- _PROBLEM TO SOLVE_
Word for word, transcribe the material below from its first line to the line with "Shipping (32, 908)", both included.

- _RECORDED INFORMATION_
___

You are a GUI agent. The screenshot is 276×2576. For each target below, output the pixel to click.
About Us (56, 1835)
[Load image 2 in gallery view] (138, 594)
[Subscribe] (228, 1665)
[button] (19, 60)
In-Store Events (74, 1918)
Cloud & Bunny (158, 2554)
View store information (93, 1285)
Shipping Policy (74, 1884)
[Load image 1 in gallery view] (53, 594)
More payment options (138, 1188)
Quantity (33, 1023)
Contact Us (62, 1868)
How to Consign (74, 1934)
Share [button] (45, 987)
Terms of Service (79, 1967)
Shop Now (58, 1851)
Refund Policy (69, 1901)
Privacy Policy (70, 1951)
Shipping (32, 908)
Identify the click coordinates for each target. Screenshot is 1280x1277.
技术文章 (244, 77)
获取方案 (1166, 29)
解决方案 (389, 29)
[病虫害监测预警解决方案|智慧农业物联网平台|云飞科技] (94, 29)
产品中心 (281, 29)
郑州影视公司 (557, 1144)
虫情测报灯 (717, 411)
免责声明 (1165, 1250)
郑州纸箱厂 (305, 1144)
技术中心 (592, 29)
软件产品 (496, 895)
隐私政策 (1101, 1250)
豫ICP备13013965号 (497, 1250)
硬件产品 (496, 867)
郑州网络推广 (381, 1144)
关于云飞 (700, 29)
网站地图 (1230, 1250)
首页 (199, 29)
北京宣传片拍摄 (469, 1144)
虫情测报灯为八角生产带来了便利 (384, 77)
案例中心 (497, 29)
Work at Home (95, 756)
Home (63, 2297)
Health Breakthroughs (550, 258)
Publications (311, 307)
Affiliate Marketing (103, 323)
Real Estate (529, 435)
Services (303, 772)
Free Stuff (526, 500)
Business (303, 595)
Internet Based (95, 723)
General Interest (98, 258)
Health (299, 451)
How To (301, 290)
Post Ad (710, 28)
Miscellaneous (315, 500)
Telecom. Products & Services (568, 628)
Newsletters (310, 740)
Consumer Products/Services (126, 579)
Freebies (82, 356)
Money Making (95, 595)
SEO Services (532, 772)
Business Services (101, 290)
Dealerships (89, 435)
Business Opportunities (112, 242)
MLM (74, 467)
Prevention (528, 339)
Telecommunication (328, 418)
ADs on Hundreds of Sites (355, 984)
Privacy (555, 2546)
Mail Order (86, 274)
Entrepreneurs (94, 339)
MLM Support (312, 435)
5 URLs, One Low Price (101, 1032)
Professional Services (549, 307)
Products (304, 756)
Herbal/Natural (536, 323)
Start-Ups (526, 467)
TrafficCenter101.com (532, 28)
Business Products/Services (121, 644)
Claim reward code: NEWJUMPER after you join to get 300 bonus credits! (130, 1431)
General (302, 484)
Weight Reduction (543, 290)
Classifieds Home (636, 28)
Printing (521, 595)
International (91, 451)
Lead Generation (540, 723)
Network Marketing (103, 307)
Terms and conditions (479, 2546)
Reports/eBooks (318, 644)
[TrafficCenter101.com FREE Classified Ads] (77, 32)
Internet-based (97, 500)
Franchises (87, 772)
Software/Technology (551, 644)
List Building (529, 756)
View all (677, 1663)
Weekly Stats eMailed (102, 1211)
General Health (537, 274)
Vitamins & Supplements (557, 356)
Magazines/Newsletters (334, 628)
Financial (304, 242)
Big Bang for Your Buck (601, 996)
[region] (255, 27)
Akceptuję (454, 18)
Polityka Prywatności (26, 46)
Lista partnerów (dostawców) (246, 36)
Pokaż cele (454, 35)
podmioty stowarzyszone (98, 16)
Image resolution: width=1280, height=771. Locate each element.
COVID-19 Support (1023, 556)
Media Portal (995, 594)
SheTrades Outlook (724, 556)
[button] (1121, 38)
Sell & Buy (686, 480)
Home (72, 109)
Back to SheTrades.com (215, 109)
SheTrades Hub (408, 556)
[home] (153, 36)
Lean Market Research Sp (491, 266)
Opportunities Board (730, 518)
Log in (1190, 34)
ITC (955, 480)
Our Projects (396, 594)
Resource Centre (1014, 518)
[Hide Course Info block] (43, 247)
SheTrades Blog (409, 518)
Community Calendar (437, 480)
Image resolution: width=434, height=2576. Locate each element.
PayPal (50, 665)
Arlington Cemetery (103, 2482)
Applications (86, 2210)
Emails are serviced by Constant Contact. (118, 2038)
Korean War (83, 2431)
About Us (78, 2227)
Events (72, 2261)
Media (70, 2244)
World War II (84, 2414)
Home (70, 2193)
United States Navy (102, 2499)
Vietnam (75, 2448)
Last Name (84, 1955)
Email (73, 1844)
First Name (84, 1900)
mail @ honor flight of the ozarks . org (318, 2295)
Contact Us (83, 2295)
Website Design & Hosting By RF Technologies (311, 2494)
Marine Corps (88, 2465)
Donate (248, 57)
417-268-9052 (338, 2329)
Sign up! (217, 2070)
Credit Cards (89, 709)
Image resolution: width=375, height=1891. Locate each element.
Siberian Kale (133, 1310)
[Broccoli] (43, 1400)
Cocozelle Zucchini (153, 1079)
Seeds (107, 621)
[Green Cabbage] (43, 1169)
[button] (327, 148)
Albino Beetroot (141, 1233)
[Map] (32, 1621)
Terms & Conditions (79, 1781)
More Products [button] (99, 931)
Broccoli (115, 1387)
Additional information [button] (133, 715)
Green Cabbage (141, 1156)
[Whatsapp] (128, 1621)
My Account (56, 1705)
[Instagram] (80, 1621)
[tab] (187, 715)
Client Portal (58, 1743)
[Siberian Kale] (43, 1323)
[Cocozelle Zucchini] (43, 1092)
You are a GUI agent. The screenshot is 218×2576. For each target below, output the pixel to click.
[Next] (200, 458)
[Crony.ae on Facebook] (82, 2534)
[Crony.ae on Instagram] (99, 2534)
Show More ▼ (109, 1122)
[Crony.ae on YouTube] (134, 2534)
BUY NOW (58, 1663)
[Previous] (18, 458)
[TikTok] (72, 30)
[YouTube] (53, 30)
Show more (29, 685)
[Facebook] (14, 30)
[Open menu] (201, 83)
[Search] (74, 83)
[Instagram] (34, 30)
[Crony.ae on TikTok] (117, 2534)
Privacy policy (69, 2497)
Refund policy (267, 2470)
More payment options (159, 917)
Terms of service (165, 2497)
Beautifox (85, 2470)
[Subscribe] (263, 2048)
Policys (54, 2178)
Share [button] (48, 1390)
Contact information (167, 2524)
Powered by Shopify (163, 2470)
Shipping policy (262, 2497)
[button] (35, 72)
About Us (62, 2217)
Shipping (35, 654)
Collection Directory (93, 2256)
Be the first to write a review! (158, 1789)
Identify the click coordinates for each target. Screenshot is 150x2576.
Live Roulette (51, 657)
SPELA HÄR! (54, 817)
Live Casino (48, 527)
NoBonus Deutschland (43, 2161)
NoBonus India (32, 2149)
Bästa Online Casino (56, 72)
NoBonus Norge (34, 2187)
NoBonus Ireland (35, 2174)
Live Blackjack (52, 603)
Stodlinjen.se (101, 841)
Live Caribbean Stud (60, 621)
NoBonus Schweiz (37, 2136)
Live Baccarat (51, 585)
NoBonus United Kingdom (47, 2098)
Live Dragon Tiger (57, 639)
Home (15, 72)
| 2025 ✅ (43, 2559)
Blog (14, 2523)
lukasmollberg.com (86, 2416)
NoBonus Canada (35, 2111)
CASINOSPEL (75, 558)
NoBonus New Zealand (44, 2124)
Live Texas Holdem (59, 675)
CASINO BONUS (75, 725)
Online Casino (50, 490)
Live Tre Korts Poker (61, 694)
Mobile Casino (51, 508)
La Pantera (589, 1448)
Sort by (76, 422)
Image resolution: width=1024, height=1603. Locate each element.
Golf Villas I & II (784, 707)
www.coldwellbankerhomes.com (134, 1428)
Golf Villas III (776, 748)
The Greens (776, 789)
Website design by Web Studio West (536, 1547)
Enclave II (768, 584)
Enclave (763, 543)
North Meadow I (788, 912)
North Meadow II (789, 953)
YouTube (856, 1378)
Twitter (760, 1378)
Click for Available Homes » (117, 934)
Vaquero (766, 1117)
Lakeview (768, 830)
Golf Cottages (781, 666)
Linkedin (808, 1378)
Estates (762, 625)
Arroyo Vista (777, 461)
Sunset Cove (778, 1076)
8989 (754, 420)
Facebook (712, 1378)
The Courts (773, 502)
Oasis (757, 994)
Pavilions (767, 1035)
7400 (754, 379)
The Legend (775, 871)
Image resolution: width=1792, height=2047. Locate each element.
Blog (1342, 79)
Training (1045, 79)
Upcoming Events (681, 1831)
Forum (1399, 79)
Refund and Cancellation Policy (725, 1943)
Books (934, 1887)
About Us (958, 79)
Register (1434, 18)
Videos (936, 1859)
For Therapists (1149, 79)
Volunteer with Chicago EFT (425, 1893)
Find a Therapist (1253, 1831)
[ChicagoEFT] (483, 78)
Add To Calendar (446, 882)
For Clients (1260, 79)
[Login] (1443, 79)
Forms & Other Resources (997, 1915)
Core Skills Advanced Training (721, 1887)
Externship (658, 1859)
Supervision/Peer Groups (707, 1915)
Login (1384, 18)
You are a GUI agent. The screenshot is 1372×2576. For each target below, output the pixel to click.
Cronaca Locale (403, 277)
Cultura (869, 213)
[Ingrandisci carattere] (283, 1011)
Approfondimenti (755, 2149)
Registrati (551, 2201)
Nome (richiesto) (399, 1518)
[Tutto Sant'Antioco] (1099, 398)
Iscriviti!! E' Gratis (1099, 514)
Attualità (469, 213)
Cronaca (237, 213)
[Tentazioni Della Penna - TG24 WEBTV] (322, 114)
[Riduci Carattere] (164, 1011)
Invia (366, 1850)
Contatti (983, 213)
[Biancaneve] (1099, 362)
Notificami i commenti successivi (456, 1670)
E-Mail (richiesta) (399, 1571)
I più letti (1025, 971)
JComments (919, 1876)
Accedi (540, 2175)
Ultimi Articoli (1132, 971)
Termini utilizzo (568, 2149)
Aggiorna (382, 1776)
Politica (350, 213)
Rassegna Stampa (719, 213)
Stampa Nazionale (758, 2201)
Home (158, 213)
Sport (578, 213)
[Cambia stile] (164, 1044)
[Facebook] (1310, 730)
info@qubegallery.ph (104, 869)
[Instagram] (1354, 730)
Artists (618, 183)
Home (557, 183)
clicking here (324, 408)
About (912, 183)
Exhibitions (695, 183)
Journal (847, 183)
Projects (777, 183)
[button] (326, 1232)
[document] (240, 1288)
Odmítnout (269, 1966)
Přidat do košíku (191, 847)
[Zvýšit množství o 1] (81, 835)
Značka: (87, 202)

___

- _RESPONSE TO THIS TASK_
You are a GUI agent. The screenshot is 276×2576. For each target below, output the pixel to click.
About Us (56, 1835)
[Load image 2 in gallery view] (138, 594)
[Subscribe] (228, 1665)
[button] (19, 60)
In-Store Events (74, 1918)
Cloud & Bunny (158, 2554)
View store information (93, 1285)
Shipping Policy (74, 1884)
[Load image 1 in gallery view] (53, 594)
More payment options (138, 1188)
Quantity (33, 1023)
Contact Us (62, 1868)
How to Consign (74, 1934)
Share [button] (45, 987)
Terms of Service (79, 1967)
Shop Now (58, 1851)
Refund Policy (69, 1901)
Privacy Policy (70, 1951)
Shipping (32, 908)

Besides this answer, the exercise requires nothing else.